*Material for this exercise*
------------------------------------
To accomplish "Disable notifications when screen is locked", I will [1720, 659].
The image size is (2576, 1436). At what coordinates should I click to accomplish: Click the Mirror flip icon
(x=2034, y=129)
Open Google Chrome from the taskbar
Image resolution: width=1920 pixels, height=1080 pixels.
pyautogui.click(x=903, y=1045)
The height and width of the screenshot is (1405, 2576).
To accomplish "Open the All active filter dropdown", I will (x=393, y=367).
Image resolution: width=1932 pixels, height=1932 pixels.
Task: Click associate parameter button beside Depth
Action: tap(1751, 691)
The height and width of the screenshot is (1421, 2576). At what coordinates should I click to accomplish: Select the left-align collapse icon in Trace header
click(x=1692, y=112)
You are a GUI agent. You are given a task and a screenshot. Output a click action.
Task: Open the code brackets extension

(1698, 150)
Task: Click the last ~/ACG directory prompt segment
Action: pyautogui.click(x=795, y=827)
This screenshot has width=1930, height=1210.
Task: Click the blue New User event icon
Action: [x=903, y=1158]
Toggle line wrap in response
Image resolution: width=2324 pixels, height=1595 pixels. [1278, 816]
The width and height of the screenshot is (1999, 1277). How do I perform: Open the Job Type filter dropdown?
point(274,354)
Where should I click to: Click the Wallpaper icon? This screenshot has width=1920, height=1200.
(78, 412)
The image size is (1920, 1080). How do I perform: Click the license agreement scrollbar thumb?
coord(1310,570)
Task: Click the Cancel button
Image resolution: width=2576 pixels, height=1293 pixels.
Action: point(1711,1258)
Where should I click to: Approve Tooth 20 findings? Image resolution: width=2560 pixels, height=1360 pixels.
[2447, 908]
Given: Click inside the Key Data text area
------------------------------------
*Task objective*
Reproduce exactly the line bearing "You are a GUI" and all the lines that come after it in the records above; add nothing.

*Exercise result*
You are a GUI agent. You are given a task and a screenshot. Output a click action.
Task: Open the code brackets extension

(1698, 150)
Task: Click the last ~/ACG directory prompt segment
Action: pyautogui.click(x=795, y=827)
This screenshot has width=1930, height=1210.
Task: Click the blue New User event icon
Action: [x=903, y=1158]
Toggle line wrap in response
Image resolution: width=2324 pixels, height=1595 pixels. [1278, 816]
The width and height of the screenshot is (1999, 1277). How do I perform: Open the Job Type filter dropdown?
point(274,354)
Where should I click to: Click the Wallpaper icon? This screenshot has width=1920, height=1200.
(78, 412)
The image size is (1920, 1080). How do I perform: Click the license agreement scrollbar thumb?
coord(1310,570)
Task: Click the Cancel button
Image resolution: width=2576 pixels, height=1293 pixels.
Action: point(1711,1258)
Where should I click to: Approve Tooth 20 findings? Image resolution: width=2560 pixels, height=1360 pixels.
[2447, 908]
Given: Click inside the Key Data text area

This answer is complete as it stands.